SOURCE DOCUMENT ::
[Start of section]
Especially in the International 420 class, a 14-foot, two-person
dinghy that's a step up in technology from the similar Club
420 and CFJ fleets for less experienced sailors. All competitors
were ages 16 or 17, while other groups ran as young as 13.
Oliver Toole and crew Willie McBride of Santa Barbara won
the last two of seven I-420 races to tie Joe Morris of Annapolis
and crew Justin Doane of Nokamis, Fla. for first place, which
they won on a tiebreaker.
The sailing conditions provided a good test. The first three
days of drills brought light to moderate wind and flat seas,
while Tuesday delivered swells and proper chop with 10 to
12 knots of breeze.
Other winners:
29ER SKIFF---Judge Ryan, 16, and crew Hans Henken, 15, of
San Diego by a point over Max Fraser, 17, Capitola, Calif.,
and crew David Liebenberg, 16, Livermore, Calif.---also determined
by the last race.
CFJ---Reece Bernet, 15, San Diego, and crew Kyle Vanderspek,
16, San Diego, with two firsts and four seconds.
C 420---Greg Dair, 15, San Pedro, Calif., and Rebecca King,
16, Santa Monica, with two wins and no finish worse than fifth
in a 16-boat fleet.
LASER---Caleb Paine, 17, San Diego, won all seven races,
with Cameron Summers, 17, Huntington Beach, second each time.
[End of section]
AVAILABLE DATA ::
[Start of section]
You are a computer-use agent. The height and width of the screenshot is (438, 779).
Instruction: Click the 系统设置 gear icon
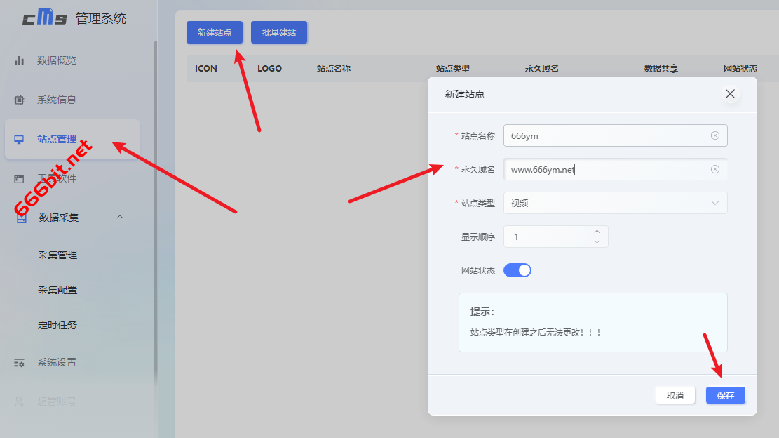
[End of section]
PARTS OF THE EXERCISE ::
A. Translate this sentence from the sailing report into Spanish: "The sailing conditions provided a good test."
B. Answer these questions from the sailing report.
(i) How many knots of breeze blew on Tuesday?
(ii) How many boats were in the C 420 fleet?
(iii) How many races did Caleb Paine win in the Laser class?
C. Write the next part of the youth sailing report, picking up after its last sentence.

ANSWERS ::
A. Las condiciones de navegación fueron una buena prueba.

B.
(i) 10 to 12 knots
(ii) 16 boats
(iii) All seven

C.
LASER RADIAL---Chris Barnard, 16, Newport Beach, opened with
a fifth place then ran the table with six wins.
Paine said his most valuable benefit from this, his third,
CISA clinic was the instructors' advice about raising funds
for an Olympic campaign.
"The approach they took for their sailing made them
great," Paine said. "Persistence is very important,
as is going out and getting good information rather than waiting
for people to come to you."
Toole, the winning I-420 skipper, said, "This was our
first time sailing one, just trying to get a feel for tuning
the boat. It was really good competition. If you had a bad
start you were automatically in last place."
Burnham described how they won the last race about 100 yards
from the finish line when "their kite filled and they
caught a wave and just jetted out. That was the race."
But the sailors can do only so much without proper equipment.
The I-420 is just a step below the 470 dinghy sailed in the
Olympics and there were only 11 in this country---all in Southern
California---until 10 more were obtained on the East Coast
recently.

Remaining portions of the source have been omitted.